A federal appeals court ruled today that a San Carlos man can go ahead with a lawsuit against the city and two police officers who broke into his house and handcuffed him without a warrant in 2003.

A panel of the 9th U.S. Circuit Court of Appeals in San Francisco rejected the officers’ claim they should be shielded from the lawsuit by Bruce Hopkins because they believed he might be in a diabetic coma.

The court said the officers had no reasonable basis for believing that Hopkins was undergoing a medical emergency that would justify entering his house without a court-approved warrant.

The incident occurred on Aug. 22, 2003, after Hopkins was in a minor car accident while on his way home from work after drinking several beers.

The driver of the other car told police that Hopkins appeared slightly intoxicated and had a smell of alcohol on his breath.

The officers then went to Hopkins’ house and, after he didn’t answer the door, broke into a screen door at the side of his house and handcuffed him at gunpoint. They brought him outside the house, where the other driver made a citizen’s arrest.

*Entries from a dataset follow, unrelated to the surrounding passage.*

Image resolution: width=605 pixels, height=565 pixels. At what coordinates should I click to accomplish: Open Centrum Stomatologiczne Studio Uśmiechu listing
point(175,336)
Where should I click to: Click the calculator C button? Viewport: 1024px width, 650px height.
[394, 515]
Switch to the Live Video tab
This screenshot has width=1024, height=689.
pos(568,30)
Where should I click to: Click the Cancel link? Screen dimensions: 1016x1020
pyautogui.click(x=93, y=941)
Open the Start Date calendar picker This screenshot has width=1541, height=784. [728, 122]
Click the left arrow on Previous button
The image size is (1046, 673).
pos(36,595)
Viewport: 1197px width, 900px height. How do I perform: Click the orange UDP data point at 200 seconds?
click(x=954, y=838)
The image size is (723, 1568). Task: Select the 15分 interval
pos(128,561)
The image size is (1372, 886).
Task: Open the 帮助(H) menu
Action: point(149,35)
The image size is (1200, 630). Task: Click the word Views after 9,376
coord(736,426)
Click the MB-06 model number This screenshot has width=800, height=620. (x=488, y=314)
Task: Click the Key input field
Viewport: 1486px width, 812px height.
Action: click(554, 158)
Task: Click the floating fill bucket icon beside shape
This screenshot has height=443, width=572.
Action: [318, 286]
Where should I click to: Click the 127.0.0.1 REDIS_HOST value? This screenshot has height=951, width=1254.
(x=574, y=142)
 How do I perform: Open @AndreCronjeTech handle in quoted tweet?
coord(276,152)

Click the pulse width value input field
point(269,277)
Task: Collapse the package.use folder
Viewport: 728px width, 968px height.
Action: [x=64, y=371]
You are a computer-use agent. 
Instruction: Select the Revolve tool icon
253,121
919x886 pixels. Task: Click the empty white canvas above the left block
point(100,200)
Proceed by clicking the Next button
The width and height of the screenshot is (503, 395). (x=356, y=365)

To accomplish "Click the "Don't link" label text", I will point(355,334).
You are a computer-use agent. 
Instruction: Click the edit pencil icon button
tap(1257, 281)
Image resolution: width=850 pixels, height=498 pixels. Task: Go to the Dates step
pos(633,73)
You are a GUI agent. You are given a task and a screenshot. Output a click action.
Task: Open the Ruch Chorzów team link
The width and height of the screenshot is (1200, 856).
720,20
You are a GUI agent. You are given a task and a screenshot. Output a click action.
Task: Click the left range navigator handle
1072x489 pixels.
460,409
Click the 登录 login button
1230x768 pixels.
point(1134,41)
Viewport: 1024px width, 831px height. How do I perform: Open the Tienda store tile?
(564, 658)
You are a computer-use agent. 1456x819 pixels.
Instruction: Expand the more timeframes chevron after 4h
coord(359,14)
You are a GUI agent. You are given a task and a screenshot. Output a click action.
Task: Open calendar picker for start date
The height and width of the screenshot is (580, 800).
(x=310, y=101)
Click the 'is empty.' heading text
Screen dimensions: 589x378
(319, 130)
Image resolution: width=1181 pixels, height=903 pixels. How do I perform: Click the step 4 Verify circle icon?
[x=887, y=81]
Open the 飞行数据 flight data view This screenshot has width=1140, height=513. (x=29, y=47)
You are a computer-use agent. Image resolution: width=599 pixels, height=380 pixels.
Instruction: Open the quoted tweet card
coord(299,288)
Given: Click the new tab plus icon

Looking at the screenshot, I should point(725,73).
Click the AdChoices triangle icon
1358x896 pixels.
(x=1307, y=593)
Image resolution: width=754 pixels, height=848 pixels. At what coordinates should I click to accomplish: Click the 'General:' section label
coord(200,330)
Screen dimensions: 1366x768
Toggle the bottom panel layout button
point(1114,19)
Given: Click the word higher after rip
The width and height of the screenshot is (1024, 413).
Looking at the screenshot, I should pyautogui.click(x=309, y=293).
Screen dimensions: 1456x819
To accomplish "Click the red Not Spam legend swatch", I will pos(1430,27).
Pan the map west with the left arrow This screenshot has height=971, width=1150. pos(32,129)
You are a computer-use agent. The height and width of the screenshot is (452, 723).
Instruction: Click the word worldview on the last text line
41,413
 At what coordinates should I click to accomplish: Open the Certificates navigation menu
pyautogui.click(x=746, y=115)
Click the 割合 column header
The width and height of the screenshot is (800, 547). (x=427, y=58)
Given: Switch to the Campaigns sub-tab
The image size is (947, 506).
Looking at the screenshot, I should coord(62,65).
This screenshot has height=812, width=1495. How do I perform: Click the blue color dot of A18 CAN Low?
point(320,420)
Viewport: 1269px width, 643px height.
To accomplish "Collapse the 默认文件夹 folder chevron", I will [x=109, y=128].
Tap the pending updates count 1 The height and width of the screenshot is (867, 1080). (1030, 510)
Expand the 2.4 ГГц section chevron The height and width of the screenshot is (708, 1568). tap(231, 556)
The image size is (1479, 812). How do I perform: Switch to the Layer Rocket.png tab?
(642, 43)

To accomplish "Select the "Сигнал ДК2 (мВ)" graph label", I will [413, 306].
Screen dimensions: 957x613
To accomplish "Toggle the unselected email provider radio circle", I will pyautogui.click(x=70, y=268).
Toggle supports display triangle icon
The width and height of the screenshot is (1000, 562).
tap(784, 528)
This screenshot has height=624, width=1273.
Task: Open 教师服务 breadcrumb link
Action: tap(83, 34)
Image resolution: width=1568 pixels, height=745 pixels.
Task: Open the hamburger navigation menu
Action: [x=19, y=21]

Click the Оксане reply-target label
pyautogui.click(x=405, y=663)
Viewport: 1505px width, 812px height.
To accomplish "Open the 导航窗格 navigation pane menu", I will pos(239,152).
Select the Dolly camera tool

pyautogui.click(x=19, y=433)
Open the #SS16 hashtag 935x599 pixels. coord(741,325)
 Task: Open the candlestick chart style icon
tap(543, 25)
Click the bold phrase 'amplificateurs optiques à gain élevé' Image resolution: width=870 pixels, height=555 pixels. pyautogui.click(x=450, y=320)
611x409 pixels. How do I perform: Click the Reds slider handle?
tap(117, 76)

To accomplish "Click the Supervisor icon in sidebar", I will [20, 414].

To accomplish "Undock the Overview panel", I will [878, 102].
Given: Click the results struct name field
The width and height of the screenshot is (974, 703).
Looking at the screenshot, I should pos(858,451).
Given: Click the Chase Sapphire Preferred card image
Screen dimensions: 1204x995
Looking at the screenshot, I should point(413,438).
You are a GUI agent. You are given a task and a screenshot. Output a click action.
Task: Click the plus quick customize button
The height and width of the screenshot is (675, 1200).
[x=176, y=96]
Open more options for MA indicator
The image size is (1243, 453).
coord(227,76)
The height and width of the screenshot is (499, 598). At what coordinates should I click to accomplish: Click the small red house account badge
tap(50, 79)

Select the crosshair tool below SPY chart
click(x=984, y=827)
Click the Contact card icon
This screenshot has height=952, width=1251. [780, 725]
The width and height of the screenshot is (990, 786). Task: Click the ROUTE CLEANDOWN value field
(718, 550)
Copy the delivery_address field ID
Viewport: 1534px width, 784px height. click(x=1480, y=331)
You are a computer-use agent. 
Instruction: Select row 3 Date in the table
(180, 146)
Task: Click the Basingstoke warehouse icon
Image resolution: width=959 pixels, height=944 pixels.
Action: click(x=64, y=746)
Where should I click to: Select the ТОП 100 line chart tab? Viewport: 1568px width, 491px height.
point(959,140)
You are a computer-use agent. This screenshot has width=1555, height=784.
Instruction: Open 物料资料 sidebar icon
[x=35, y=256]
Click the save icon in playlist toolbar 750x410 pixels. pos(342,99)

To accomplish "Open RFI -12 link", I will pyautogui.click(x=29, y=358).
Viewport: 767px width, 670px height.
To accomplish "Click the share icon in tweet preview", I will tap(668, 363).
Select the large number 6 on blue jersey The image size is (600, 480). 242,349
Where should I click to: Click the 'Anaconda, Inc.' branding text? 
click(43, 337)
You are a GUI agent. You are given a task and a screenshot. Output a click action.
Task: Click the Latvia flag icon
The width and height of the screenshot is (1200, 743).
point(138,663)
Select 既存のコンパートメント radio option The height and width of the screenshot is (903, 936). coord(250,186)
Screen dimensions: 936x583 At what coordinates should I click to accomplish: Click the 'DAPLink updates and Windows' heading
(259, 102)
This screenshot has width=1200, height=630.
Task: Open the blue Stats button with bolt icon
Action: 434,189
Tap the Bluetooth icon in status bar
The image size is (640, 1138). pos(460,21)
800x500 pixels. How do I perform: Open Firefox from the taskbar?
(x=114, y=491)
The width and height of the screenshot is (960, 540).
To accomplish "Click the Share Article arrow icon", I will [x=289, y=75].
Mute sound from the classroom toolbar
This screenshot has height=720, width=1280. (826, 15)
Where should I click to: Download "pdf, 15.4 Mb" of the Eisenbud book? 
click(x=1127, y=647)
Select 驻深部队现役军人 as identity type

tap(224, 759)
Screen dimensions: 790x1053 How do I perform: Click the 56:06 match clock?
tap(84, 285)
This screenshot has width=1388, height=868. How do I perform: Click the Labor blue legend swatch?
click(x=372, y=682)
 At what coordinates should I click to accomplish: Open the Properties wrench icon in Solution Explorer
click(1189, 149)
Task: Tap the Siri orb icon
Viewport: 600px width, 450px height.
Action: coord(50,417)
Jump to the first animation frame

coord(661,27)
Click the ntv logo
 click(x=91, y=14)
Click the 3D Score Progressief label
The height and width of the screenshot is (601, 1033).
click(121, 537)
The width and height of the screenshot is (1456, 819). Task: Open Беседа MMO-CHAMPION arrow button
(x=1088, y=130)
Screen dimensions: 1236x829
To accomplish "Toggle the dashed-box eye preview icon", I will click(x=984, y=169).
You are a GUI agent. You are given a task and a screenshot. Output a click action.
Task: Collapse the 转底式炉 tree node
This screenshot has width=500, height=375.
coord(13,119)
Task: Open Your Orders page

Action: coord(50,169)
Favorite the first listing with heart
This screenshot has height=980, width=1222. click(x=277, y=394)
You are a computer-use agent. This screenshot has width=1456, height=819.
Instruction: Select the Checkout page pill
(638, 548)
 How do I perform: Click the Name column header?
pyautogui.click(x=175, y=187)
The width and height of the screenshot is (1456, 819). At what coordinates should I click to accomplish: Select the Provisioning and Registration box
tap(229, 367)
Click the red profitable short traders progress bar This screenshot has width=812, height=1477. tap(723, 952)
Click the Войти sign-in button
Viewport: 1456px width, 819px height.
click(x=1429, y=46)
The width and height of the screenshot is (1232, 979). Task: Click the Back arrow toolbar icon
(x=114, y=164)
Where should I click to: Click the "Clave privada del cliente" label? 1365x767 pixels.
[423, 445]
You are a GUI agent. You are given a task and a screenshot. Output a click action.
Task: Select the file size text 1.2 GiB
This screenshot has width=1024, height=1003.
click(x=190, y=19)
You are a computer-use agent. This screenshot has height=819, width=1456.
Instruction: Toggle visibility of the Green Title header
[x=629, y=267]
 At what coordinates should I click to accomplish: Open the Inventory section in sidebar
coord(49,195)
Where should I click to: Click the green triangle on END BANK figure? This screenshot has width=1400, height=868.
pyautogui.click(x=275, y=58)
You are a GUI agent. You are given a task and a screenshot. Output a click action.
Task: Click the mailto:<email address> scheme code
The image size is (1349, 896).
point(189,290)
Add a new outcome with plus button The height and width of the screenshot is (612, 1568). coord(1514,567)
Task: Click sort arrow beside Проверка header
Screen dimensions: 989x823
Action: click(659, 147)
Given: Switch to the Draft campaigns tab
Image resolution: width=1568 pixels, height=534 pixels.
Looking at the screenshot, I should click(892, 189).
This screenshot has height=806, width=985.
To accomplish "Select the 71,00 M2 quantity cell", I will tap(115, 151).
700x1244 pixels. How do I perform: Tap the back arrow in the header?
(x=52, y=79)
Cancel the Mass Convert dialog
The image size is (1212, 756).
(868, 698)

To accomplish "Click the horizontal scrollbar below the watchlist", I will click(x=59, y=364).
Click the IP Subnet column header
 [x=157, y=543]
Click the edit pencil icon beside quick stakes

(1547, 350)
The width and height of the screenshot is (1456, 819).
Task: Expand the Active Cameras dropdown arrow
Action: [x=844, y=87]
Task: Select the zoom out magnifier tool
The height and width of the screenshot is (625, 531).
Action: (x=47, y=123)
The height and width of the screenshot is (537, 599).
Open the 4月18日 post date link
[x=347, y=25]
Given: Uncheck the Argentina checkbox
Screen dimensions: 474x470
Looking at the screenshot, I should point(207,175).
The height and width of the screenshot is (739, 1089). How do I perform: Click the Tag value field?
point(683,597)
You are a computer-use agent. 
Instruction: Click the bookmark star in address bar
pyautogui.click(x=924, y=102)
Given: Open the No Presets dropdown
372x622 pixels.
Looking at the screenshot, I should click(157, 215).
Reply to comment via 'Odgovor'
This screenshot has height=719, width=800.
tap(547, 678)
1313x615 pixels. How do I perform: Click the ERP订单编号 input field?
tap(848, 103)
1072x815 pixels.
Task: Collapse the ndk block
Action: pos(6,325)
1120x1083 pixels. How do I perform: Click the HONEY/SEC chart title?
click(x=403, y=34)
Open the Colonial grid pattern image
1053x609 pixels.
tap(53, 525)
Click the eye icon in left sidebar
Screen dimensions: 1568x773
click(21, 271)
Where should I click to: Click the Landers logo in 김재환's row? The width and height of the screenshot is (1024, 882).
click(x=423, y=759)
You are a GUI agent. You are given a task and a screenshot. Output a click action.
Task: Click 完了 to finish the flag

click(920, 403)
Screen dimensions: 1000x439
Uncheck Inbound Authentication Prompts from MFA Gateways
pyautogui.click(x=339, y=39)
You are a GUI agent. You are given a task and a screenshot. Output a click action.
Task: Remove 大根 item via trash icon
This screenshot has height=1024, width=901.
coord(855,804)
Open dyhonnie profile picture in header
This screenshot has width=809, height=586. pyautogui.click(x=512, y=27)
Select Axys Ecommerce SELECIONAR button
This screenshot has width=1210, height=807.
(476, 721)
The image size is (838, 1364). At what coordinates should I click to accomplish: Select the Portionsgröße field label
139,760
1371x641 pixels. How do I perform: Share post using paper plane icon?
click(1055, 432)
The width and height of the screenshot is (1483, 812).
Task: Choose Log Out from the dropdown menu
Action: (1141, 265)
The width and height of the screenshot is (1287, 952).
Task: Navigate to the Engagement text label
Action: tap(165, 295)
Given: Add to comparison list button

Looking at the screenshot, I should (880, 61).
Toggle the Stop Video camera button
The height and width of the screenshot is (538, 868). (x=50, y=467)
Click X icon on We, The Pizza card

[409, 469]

The officers, Armand Bonvicino and David Buelow, said they believed the “fruity” odor resembling alcohol that was allegedly detected in Hopkins’ breath by the other driver might have been a sign of a diabetic coma.

But the appeals court said that claim was “baseless.”

Judge Stephen Reinhardt wrote, “This contention is unsupportable: the mere suggestion that someone has a smell resembling alcohol on his breath and appears slightly intoxicated does not create reasonable ground to suspect a diabetic emergency sufficient to justify a warrantless entry into a home.”

Reinhardt wrote for the court, “The officers’ conduct here unequivocally violated Hopkins’ clearly established constitutional rights.”

After the arrest, Hopkins was charged with hit-and-run driving and driving under the influence. But a San Mateo County Superior Court judge dismissed the charges after concluding that the officers’ entry into his home was illegal.

Hopkins then filed a federal civil rights lawsuit, claiming that the officers violated his constitutional Fourth Amendment right to be free from unreasonable searches and seizures.